Shops

Thoughts on the further development of Haven & Hearth? Feel free to opine!

Re: Shops

Postby kobnach » Tue Aug 18, 2009 9:52 pm

jorb wrote: I once took an alt of mine for a long trading trip across the map and back home again. Met a few players, but few or none interested in trading. It was fun approaching little farmsteads looking for trade, and it'd be a lot of fun if stuff like that could actually be done in a more meaningful way. One of the things I absolutely love about H&H is that I always have one finger on the attack hot key when I meet strangers in the wilderness.


From where I sit, one of the things severely hampering trade in H&H is that need to have one finger on the attack hot key. Why trade with a stranger when their trading might just be a ruse to get me to let my guard down?

I know, that's a hobby horse of mine, and doesn't seem to be all too compatible with the direction you and Loftar want the game to go.

It's also not the only thing discouraging trade - first, there's precious little worth trading, and it's difficult to arrange for both parties to a trade to be online at the same time. Second, there's no cheat-free trade interface, farther discouraging trading with strangers. Third, distances are too large, and speeds too small - only large trades are worthwhile, and for most commodities, even a cart full of chests barely carries enough to make the traveling worthwhile. (Note also the various cart trapping bugs - there's some risk of losing one's cart to some newly enlarged village authority area... which one ought not to be able to enter accidentally.)

I've now moved house twice - and thanks to cart capacities and speeds, it's easier to abandon one's possessions than move them. I'll bring large objects (chests, beehives, etc.) if I have time and patience, but basically one moves with very little - a set of seeds and a few tools is sufficient unless one is wealthy - and if one is, well, it can take RL days before one has safe storage at the new location. This discourages moving, of course - but it discourages trade equally, or perhaps even more.

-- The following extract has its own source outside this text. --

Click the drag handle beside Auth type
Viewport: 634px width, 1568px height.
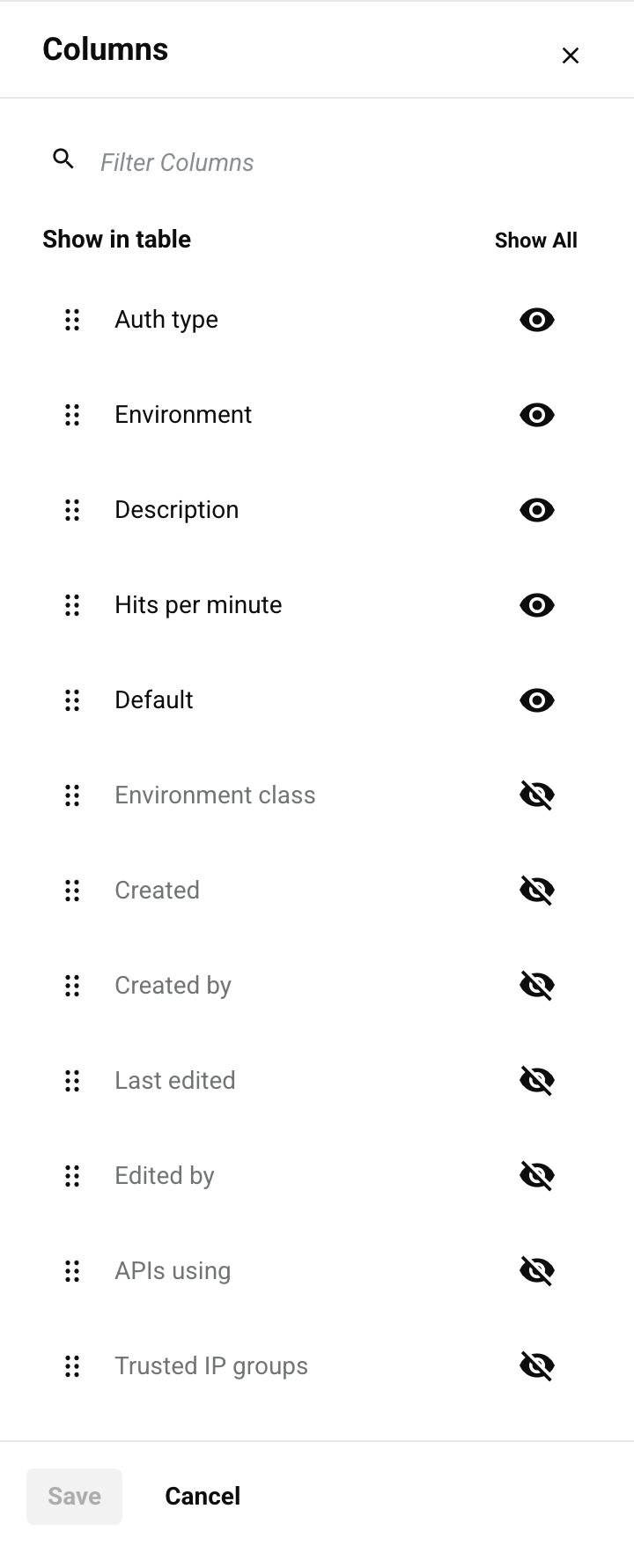[x=72, y=320]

[Edit - "fixing" these problems by making things harder to produce - while equally tedious to move and exchange - will probably just result in people without superproducer neighbours/villagers simply doing without the new high quality things. If that's not possible, people will congregate in productive groups, creating alts to fill any gaps - as folks already do with nature (farming), industry (mining), nature (silk), combat (hunters/defenders), in various combinations.]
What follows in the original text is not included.